##### Exercise text #####

When he arrived at the place he had spent the first part of his life, the charges were dismissed and he was set free. And the same year he returned to Bahia, where his followers were waiting for him. His return coincided to the day with the date he said he would come back when he was arrested, and this took on the aspect of a miracle, increasing his influence threefold.
He wandered for a while through the backlands of Curacá, showing a preference for staying in Xorroxó, a small settlement of a few hundred people, whose lively fair attracted the majority of the settlers along that section of the São Francisco River. An elegant chapel still marks the place where he stayed. An even more revered landmark was the little tree at the entrance to the town, which for a long time was the object of extraordinary devotion. The pilgrim rested under its shade. It was a sacred bush. In its shade the sick were cured and its leaves were an infallible remedy. The people were initiating a great series of miracles that the poor man probably never contemplated.
For a decade, beginning in 1877, he made his way through the
sertão
in all directions, even reaching the coast at Vila do Conde in 1887. In this entire region there is probably no city or settlement where he did not appear. Alagoinhas, Inhambupe, Bom Conselho, Jeremoabo, Cumbe, Mocambo, Maçacará, Pombal, Monte Santo, Tucano, and other places saw him arrive, followed by his ragged band. In almost all of these places he left some reminder of his stay: In one place the ruined walls of a cemetery were rebuilt, in another a church had been repaired, and farther on a chapel had been constructed with a display of fine craftsmanship.

#####

§ Problem to solve
Check each statement against the passage above about the pilgrim's wanderings in the backlands. Mark each one yes or no, and quote the words of the passage that decide it.
1. His travels through the sertão began in 1877 and went on for a decade.
2. Xorroxó was a large town of many thousands of inhabitants.
3. He reached the coast at Vila do Conde in 1887.

##### Dataset entries #####

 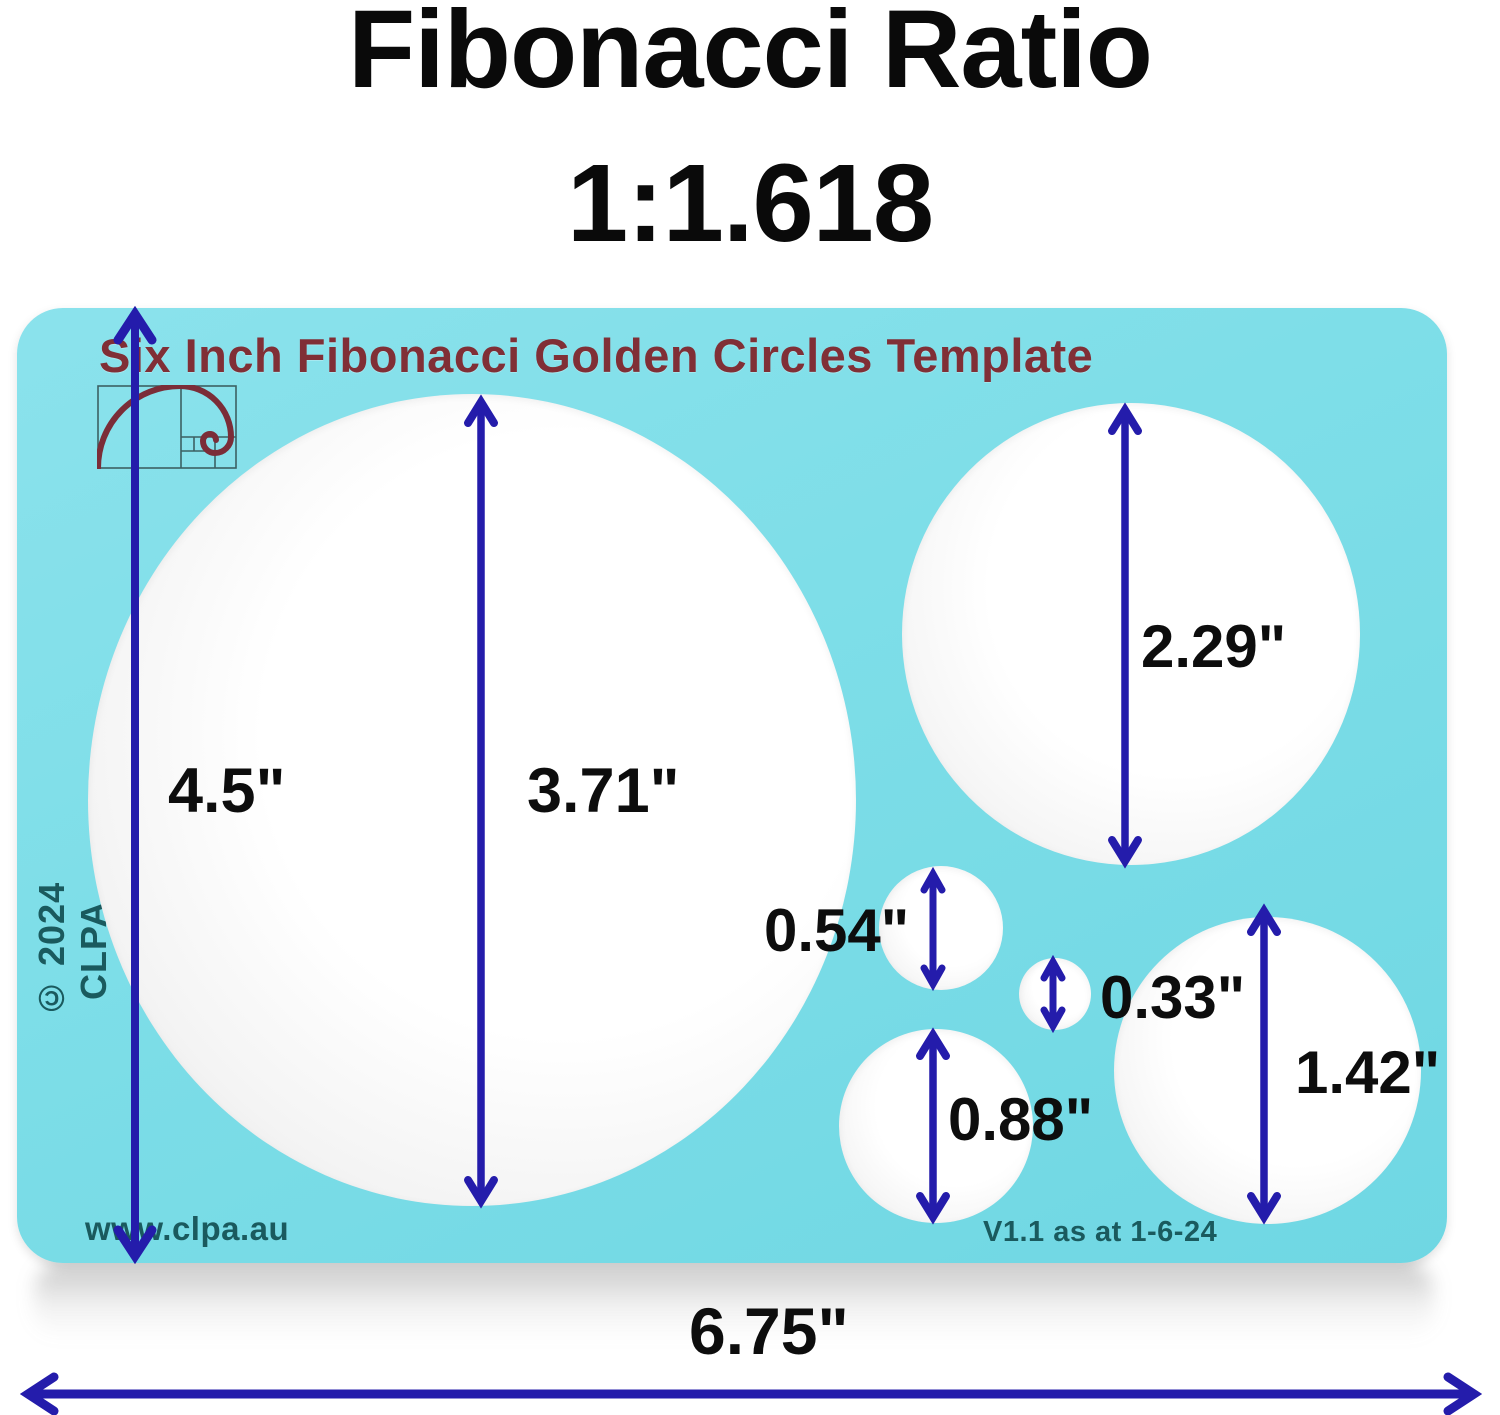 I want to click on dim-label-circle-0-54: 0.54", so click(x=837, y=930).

#####
##### Dataset entries #####

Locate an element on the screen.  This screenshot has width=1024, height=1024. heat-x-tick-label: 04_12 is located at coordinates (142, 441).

#####
##### Dataset entries #####

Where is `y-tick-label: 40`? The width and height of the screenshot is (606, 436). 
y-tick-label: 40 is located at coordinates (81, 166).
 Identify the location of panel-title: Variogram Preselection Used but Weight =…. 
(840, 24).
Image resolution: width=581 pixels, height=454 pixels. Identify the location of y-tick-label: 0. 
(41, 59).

#####

§ Response area
1. Yes: "For a decade, beginning in 1877"
2. No: "a small settlement of a few hundred people"
3. Yes: "even reaching the coast at Vila do Conde in 1887"